Dans la suite de l’étude, l’équipe a enfin montré que les réseaux cérébraux associés aux différents types de rumination étaient par ailleurs associés à certains symptômes psychiatriques. Plus précisément, l’activité d’un réseau associé aux ruminations soucieuses était aussi associée à des symptômes « internalisés » (anxiété, nervosité, retrait, etc.). L’activité d‘un réseau associé aux ruminations « dépressives » était aussi associée à des symptômes « extériorisés » (agitation, irritabilité, recours aux passages à l’acte, à des substances, etc.).

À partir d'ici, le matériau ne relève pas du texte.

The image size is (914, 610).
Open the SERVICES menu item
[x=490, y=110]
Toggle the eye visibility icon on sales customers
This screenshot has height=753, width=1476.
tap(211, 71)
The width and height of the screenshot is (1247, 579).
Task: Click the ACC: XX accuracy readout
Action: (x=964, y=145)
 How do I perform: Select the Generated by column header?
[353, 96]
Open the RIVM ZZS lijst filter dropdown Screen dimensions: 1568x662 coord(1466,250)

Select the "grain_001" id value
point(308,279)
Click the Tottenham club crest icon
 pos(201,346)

« Ce travail révèle des liens entre l’évolution des ruminations mentales et l’évolution de symptômes psychiatriques, par l’intermédiaire de changements fonctionnels du cerveau à la fin de l’adolescence. Deux types de ruminations peuvent précéder des symptômes psychiatriques. Ces données pourraient contribuer au développement des approches préventives chez les jeunes adultes », conclut Jean-Luc Martinot.
[1] Le Centre Borelli est sous tutelle CNRS/ ENS Paris-Saclay/ Université Paris-Saclay/ Université Paris-Cité/ Inserm/ Service de santé des armées
[2] Co-fondée par Jean -Luc Martinot, la cohorte IMAGEN est destinée à suivre la santé mentale d’adolescents à partir de 14 ans à l’aide de données psychologiques, cliniques, environnementales, et d’imagerie du cerveau.